Statistical analysis
Since no differences were found between the men and the women, the results were analyzed together. No statistically significant difference was found between the variables in the right and left legs. To avoid the subjectivity in choosing one of the legs, the average of the right and left leg, i.e., (right+left)/2, for each variable was used for statistical analyses [30]. However, the results were confirmed using the results from the right and left legs separately in the analyses.

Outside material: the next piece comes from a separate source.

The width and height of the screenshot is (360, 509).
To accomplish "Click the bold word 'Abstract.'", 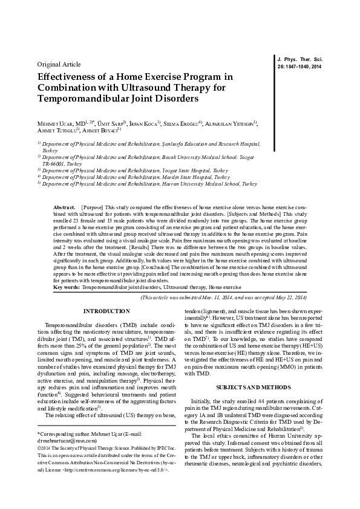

A number of statistical methods of assessing test-retest reliability were used: 1) mean difference and 95% CI, 2) the two-way random effect model (absolute agreement definition), single measure ICC and 95% CI (ICC2,1 according to Shrout & Fleiss [31]), and 3) the Bland and Altman method of assessing agreement for individual subjects, which includes a scatter plot of the differences between test 1 and test 2 (test 2 minus test 1) against their mean with 95% limits of agreement (LOA) (i.e., mean difference ± 1.96 SDdiff) [23]. Systematic bias can easily be estimated from these "Bland & Altman plots", e.g., if the values from the second test are greater than the values from the first test, the mean difference between the tests will be positive, and if the values from the second test are smaller than the values from the first test, the mean difference between the tests will be negative. If zero is included in the 95% CI, no significant systematic change in the mean is present. The plots also show indications of heteroscedasticity, i.e., larger variability for higher test values. In such cases, spreading out of data for larger values will be observed in the plots. Heteroscedasticity can be revealed by calculating a correlation coefficient between the absolute difference and the average of the test sessions. Performing a logarithmic transformation decreases this relationship. Without this log-transformation of heteroscedastic data, the LOA will be wider apart than necessary for low values and narrower than they should be for larger values [24]. Since heteroscedasticity was found in the present data (i.e., spreading out of data for larger values with a significant relationship between the absolute difference and the average of the test sessions), which is exemplified in Figure 2, a log-transformation (log
e
) was applied prior to calculation of the LOA (exemplified in Figure 3). The log-transformed LOA were then back-transformed (antilogged), giving values that can be interpreted in relation to the original scale. Using this transformation, the limits of the ratio of the two tests (LOAratio) were obtained [24]. For example, a LOAratio ranging between 0.80 and 1.20 times means that one test may differ from another by 20% below, i.e., a 20% decrease in TDPM, to 20% above, i.e., a 20% increase in TDPM in an individual.